Sammi and I went to see The Desolation of Smaug last night. The first movie was good. This one? Not so much. It’s supposedly three hours long, but it felt like days. When we finally stumbled out of the theater, night had turned into day, winter to spring.  We grew long white beards and our relatives were all dead. This movie is just that long. Of course, the first one was that long too, but it was more fun somehow. There was more going on. There were eagles. Dwarf shanties. Goblin throw-downs. This one had about 72 minutes of Smaug crawling around on a pile of gold, engaged in the most boring game of cat and mouse ever with Bilbo.

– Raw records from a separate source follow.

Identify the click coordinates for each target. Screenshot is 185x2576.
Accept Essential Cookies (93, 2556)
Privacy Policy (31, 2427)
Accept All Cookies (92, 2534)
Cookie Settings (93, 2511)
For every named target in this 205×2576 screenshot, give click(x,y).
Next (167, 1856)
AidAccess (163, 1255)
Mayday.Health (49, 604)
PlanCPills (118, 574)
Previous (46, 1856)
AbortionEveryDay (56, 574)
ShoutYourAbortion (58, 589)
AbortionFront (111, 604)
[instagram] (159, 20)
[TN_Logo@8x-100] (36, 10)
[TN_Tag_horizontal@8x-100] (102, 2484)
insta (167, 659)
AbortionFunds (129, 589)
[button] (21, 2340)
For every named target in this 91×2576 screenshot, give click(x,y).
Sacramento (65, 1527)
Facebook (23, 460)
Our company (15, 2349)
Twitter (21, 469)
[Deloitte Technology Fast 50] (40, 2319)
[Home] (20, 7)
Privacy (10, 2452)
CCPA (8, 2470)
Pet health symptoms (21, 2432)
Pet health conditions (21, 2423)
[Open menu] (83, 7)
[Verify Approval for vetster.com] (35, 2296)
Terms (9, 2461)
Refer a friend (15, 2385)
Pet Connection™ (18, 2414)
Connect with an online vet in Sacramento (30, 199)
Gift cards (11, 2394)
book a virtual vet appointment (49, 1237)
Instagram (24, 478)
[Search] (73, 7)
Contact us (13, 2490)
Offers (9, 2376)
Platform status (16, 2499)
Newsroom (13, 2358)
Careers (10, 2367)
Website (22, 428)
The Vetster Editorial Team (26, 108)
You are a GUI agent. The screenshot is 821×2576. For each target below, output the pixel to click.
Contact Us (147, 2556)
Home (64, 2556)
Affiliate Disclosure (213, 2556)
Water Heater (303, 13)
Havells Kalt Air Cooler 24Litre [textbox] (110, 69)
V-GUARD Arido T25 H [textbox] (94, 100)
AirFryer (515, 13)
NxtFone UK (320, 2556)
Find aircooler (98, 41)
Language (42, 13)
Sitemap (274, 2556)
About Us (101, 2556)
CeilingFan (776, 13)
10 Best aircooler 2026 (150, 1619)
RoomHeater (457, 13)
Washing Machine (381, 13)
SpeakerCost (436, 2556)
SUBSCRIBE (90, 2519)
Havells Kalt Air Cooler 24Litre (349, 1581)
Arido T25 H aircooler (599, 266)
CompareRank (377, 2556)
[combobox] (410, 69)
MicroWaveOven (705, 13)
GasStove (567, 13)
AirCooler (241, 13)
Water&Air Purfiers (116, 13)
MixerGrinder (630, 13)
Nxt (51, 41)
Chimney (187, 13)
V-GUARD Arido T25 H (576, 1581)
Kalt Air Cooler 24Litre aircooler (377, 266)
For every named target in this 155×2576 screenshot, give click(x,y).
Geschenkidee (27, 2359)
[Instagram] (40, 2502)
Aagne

On the bright side, Smaug is voiced by Bandersnatch Cinnabon Benedict Cumberbatch, so if we had to sit through his boring griping, at least it was pretty sexy sounding boring griping.

Now, Tauriel. I was one of the ones who was glad that Peter Jackson was including another female character in the movie, because let’s face it – LotR and the Hobbit are both pretty bereft of women. I was a little shocked that he chose Evangeline Lilly (aka Kate from Lost) of all people to play Tauriel, but. . .you know. I’m not a casting director, what do I know? Anyway, it turns out her British accent was not quite as cringe-worthy as you’d think it would be, but we’ve got to talk about her hair. Oh my God, that hair. Thranduil should have said something. I can’t believe someone as fabulous as him would let his captain of the guard go around with a cheap bottle dye job. “Sweetie,” he should have said, “We’re elves. We have magic. You don’t have to dye your hair with a kit from the Mirkwood Dollar Store.”

Tauriel’s budding romance with Kili was kind of weird, too. It seemed forced, and I don’t even know why there had to be a romance subplot in the movie anyway. I happen to have my doctorate in fantasy biology, so let me tell you something. Elves and dwarves are different species, with dwarves clearly being the superior of the two. It’s like a teacup poodle mating with a great dane. It just ain’t gonna work out right.

(Besides, Kili is mine. Girlfriend better step off my kool-aid.)

Of course, the rest of the cast was wonderful, just like the first movie. Martin Freeman makes a perfect Bilbo Baggins. He’s got that “I don’t want to be brave but I’m going to be brave” manner down just right. Kind of meek, kind of perturbed. He’s great. All the dwarves are great. Radagast! It was nice to see Legolas again, and he didn’t feel too shoehorned in. (As an aside, Orlando Bloom – Legolas – is three years older than Lee Pace, who plays his dad Thranduil. Elves, man.)

Overall, though, the pacing just killed this movie for me. I imagine the third one will be better – usually the second movie in trilogies kind of serves as a bridge, and that can get boring. There was a lot of action, but. . .I don’t feel like it went anywhere. I don’t think it was necessarily a wise idea, creatively speaking, to split a less-than 300 page book into three movies. Two movies? Okay, sure. But at this rate, I could read the whole book in a shorter amount of time than I could watch all three movies.